The Secretary went on to recount a personal experience, price-shopping for a stress echocardiogram, which involved multiple phone calls and quotes from different providers ranging from $550 to $5,500. He called it “simply wrong” that a consumer would have to expend so much effort to find out the cost of a service. Accordingly, Azar promises that HHS will “charge forward . . . and take bolder action” to encourage price transparency.

HHS already has broad power to require hospitals’ publication of their prices. The ACA requires each hospital “operating within the United States [to] . . . establish . . . and make public (in accordance with guidelines developed by the Secretary) a list of the hospital’s standard charges for items and services provided by the hospital, including for diagnosis-related groups” or DRGs. To date, HHS has not issued regulations to enforce this requirement and it has been more honored in the breach by hospitals.

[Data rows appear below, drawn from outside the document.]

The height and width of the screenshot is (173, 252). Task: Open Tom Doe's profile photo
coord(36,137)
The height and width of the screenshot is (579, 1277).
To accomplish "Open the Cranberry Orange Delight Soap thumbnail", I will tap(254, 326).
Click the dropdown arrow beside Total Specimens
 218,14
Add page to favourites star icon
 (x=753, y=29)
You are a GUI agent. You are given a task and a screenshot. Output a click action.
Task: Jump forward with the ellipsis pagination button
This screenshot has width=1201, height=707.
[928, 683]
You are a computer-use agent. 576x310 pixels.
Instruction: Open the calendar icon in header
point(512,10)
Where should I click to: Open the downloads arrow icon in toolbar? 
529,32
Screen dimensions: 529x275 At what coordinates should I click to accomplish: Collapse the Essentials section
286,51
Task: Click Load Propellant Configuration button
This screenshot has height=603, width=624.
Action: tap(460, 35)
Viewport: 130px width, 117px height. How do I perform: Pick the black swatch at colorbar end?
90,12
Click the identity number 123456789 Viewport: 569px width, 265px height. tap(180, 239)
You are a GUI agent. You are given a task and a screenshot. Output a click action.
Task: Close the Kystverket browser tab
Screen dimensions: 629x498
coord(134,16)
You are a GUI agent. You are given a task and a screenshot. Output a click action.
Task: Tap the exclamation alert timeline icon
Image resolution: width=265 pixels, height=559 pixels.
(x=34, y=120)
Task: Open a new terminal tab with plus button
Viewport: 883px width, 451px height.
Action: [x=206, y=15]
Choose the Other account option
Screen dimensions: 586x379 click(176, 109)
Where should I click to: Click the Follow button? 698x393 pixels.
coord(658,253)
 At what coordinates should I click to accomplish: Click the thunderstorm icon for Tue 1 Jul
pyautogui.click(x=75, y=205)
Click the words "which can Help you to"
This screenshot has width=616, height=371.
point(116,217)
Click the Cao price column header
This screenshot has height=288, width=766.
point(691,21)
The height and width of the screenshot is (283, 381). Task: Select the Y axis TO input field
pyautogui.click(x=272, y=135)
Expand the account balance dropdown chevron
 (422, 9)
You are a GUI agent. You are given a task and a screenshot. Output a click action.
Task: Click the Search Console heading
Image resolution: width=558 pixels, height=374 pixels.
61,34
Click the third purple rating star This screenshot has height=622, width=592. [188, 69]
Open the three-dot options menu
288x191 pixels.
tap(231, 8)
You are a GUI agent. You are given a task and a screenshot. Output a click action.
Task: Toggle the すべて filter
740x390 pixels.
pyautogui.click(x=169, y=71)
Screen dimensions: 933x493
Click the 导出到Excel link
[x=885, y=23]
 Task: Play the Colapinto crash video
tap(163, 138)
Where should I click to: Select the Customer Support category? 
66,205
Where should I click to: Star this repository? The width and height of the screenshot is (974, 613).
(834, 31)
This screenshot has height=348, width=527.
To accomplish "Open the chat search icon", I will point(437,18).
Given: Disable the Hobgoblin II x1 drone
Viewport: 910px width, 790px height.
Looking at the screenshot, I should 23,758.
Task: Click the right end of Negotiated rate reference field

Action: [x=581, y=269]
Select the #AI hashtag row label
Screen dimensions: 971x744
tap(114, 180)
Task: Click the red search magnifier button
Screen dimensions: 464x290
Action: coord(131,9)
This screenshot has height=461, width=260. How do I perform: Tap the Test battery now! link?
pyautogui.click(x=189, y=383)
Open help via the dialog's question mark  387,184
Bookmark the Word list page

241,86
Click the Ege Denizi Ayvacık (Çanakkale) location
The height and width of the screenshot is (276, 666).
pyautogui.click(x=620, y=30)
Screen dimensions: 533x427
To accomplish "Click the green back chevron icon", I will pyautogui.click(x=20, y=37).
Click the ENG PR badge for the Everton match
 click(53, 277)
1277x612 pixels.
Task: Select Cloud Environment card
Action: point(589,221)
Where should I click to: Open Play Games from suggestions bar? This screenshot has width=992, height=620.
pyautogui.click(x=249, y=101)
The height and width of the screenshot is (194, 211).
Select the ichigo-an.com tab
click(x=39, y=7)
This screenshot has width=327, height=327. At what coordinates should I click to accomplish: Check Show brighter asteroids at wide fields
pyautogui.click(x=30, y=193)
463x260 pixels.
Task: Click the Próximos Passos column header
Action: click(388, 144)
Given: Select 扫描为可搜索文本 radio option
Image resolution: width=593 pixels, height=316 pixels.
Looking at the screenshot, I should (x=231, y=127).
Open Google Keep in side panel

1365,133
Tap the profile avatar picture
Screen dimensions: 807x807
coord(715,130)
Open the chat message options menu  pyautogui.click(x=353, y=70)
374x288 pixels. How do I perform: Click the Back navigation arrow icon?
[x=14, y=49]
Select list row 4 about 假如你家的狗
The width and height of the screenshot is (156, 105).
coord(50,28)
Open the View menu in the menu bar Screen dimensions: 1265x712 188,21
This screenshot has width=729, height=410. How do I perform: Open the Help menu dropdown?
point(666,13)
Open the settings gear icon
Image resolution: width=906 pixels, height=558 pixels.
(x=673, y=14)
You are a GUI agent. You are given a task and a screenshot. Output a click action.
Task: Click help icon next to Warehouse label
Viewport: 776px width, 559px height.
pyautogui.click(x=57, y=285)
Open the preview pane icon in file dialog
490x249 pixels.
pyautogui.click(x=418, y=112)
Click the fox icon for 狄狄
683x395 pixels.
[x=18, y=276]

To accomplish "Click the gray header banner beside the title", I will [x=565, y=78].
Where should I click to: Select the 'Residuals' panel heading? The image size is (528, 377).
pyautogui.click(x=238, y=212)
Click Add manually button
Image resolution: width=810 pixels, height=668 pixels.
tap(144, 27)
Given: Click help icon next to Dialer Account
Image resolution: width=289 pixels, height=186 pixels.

The ACA also provided a more limited mandate for HHS to require price and cost disclosure by federally regulated health plans (e.g., participants in insurance exchanges and Medicare Advantage plans). The Secretary has the power to require health-benefit exchanges to gather and transmit to HHS their participating insurance plans’ cost, payment and enrollment data. CMS also already gathers and to a limited degree, shares, such data with regard to Medicare Advantage plans.

In short, Azar’s warning to the industry that he has “levers to pull” if providers and plans do not engage in voluntary self-regulation is well supported by existing law. Industry commentators have identified five potential steps HHS may take next, if health care providers are not responsive to the Secretary:

  • Issue a rule under the ACA requiring all hospitals to provide detailed and current price lists that are generally available to the public;
  • Add a Condition of Participation requiring participating hospitals to provide patients and plans with an estimated cost of care, prior to service;
  • Publish Medicare data on total cost-per-episode by provider (both hospitals and physicians), perhaps including outcome information as well;
  • Require federally regulated health plans to publish their cost and price data; and
  • Require Medicare Advantage and Part D plans to tell patients in advance the cost of prescription medications.

While health care market participants have generally been skeptical that increased transparency will “bend the cost curve,” the Secretary’s aggressive approach raises what is perhaps a more urgent question: Will it be less expensive for providers and plans to establish a voluntary, industry standard for publishing their own data, or to comply with a regulatory mandate that originates in a suspicion that plans and providers are benefiting from the concealment of price and cost data?